Nueva Zelanda, actual campeón, e Inglaterra, que juega como local, son las selecciones favoritas para hacerse con el título del Mundial de rugby, que comienza el viernes en Twickenham.

Irlanda y Australia, ganadores de los últimos torneos del Seis Naciones y Championship, junto a Sudáfrica y Francia, pueden romper los pronósticos, en un torneo que se anuncia muy ajustado.

La representación latinoamericana estará compuesta por Argentina y Uruguay, dos equipos con objetivos muy diferentes. Los Pumas, terceros en 2007 y cuartofinalistas en 2011, con el bagaje que les da la experiencia y el roce en el Rugby Championship, aspiran a dar la sorpresa, empezando con un cruce de cuartos de final en que les tocaría medirse a Francia o Irlanda.

Uruguay, por su parte, que acude por tercera vez a un Mundial, tendrá difícil lograr una victoria en el llamado Grupo de la Muerte, en el que estarán Inglaterra, Gales, Australia y Fiyi.

Nueva Zelanda, con la generación de McCaw, Carter, Nonu, Mealamu, que van a disputar su última Copa del Mundo, quiere despedirse con otro título. Los All Blacks tienen todo: talento, juego de mano completo y pragmático, conquista y ocupación en primera línea, así como la potencia física para taclear, robar y contragolpear. En síntesis, casi la perfección en el rugby.

"Tenemos que acordarnos de los fracasos en otros Mundiales y comprender que un pequeño cambio de actitud puede hacer una gran diferencia", afirmó el seleccionador neozelandés Steve Hansen. Y es que los All Blacks no son invencibles, como demostró Australia el 8 de agosto en Sídney, cuando los Wallabies los derrotaron en el Rugby Championship (27-19), lo que dejó sin título a los hombres de negro.

El rugby australiano rozaba el estado de emergencia hasta que en el otoño (boreal) de 2014 llegó el técnico Michael Cheika. Si bien en el plano estrictamente deportivo el balance es equilibrado con 4 derrotas y 4 victorias desde su entrada en función en noviembre pasado, Cheika restableció el orden en un equipo con talento pero desordenado.

Esperanza de Inglaterra

Sudáfrica, campeón en 1995 y 2007, espera despejar las dudas en el Mundial y olvidar un verano (boreal) negro, marcado por la humillante derrota ante Argentina en Durban.
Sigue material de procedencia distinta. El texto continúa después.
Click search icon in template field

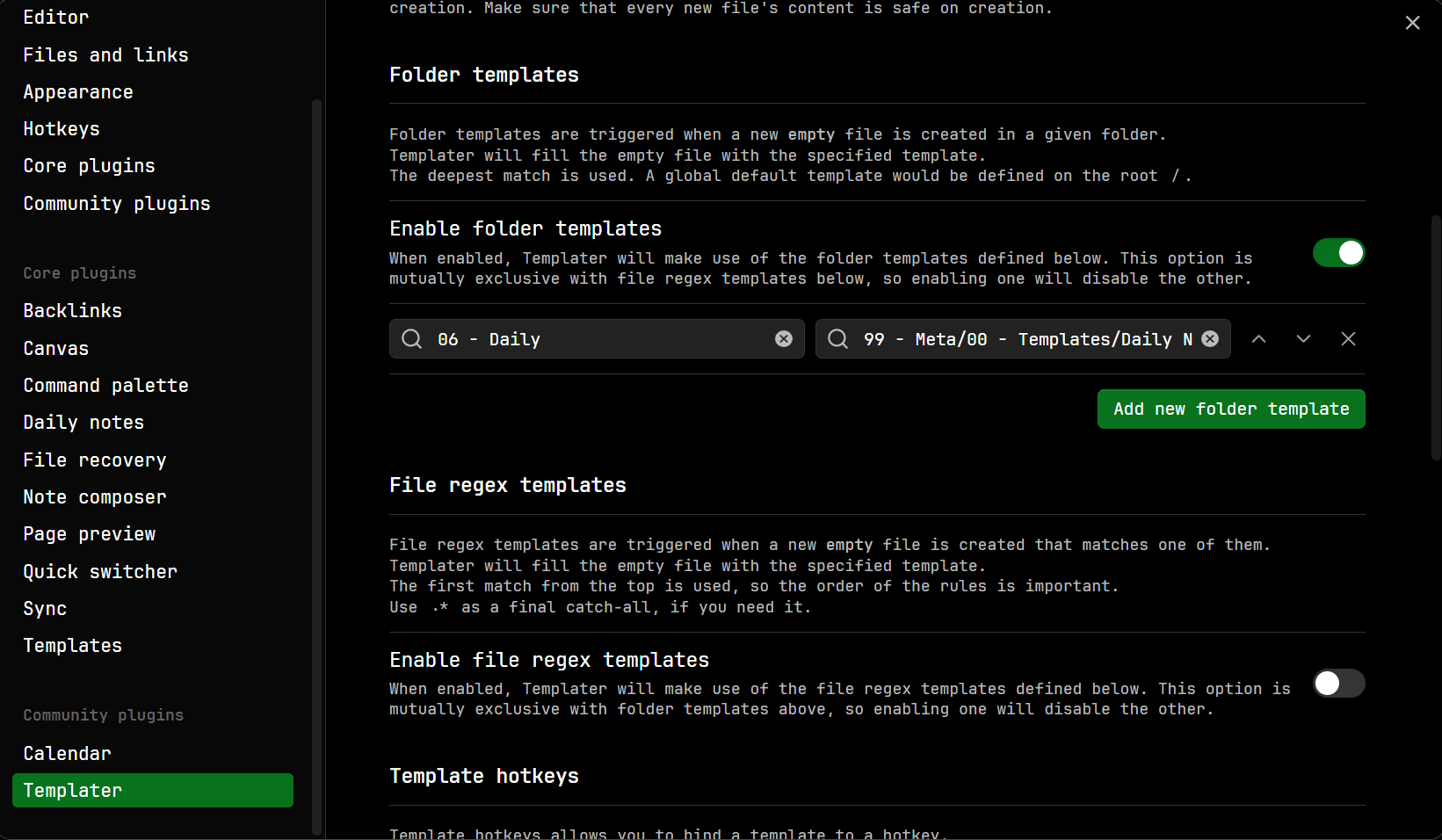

Cuna del rugby, Inglaterra alimenta la esperanza de conquistar ante su público la Copa del Mundo de 2015, lo que no pudo lograr en 1999 y sí en 2003 en Australia.

"Pienso que podemos ganar la Copa del Mundo con la ventaja enorme de jugar en casa, empujados por todo un estadio y un país, y con el talento y el carácter del grupo", afirma el técnico Stuart Lancaster.
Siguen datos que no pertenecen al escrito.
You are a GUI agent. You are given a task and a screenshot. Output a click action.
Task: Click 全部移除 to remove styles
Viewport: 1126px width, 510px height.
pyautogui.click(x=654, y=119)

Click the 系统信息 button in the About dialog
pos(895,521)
Lancaster hizo crecer una nueva generación liderada por su capitán Chris Robshaw y sus lugartenientes George Ford y Owen Farrell, sin olvidar los encendidos tres cuartos Jonathan Joseph y Anthony Watson.

Irlanda, mejor equipo europeo las dos últimas temporadas, tiene la intención de romper la maldición que sufre en la Copa del Mundo, en la que nunca ha sido capaz de pasar los cuartos de final.
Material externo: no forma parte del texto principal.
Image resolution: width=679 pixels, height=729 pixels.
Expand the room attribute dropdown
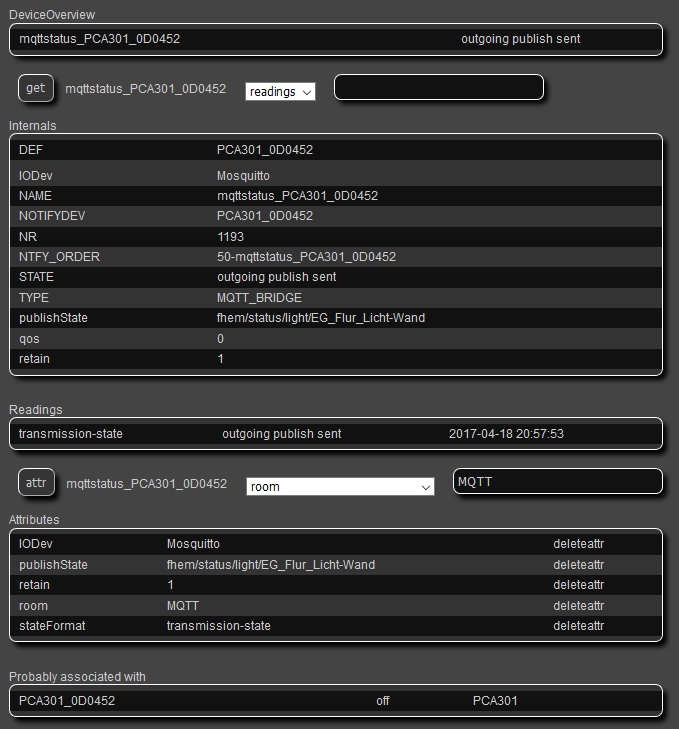click(x=340, y=487)
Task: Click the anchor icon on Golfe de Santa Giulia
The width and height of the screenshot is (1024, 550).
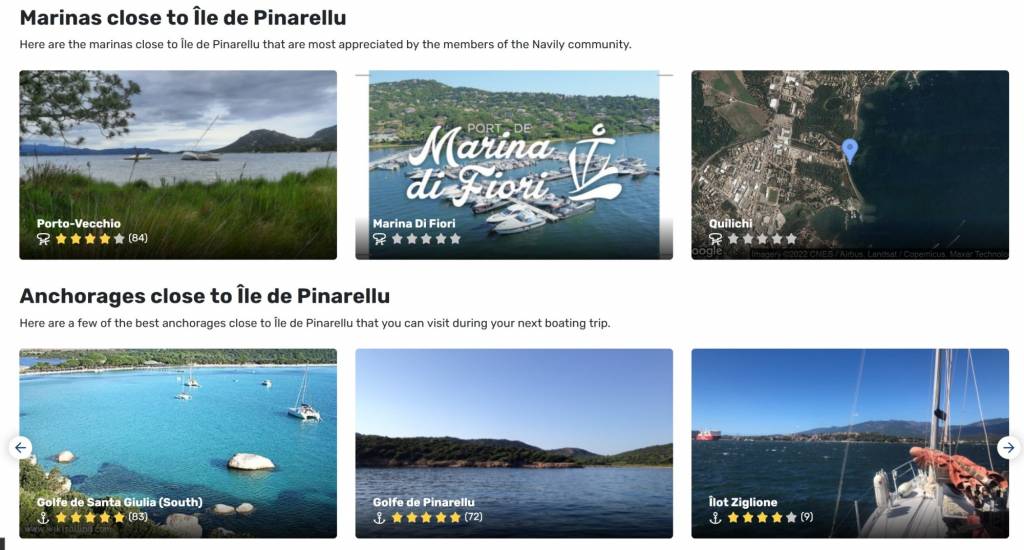Action: coord(43,517)
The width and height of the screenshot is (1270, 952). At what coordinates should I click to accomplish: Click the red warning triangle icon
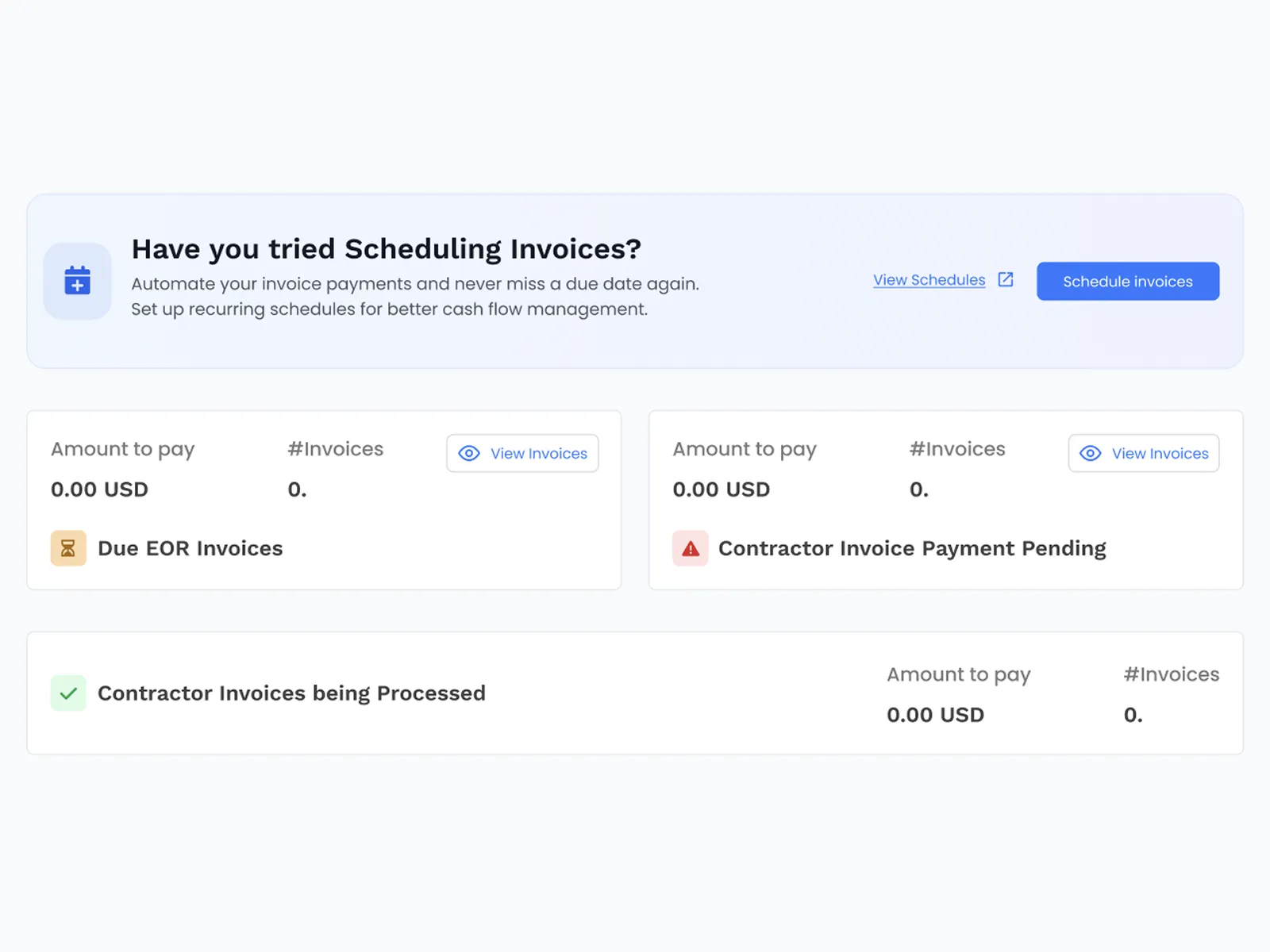click(691, 548)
Después de tres años y medio de estancamiento, el XV de Francia de Philippe Saint-André se aferra a la Copa del Mundo y su magia para despertar, con el objetivo de volver a competir con los mejores, como en 2011, cuando fue finalista ante Nueva Zelanda.

Tres veces finalista y tres veces derrotada, Francia persigue su primer título mundial. Desde aquella final, hay pocos signos de esperanza. El equipo de Philippe Saint-André cosechó 21 derrotas, por 2 empates y 16 victorias.

Por primera vez, el equipo francés afrontará una Copa del Mundo sin haber ganado el Torneo de las Seis Naciones en los años precedentes.

Su balance es desconsolador: Ha finalizado cuarto en 2012, 2014 y 2015, y último en 2013.

Argentina puede dar la sorpresa ganando en cuartos a Francia e Irlanda y luego soñar.

A nivel de juego, con equipos muy igualados, se espera poco espectáculo y marcadores apretados.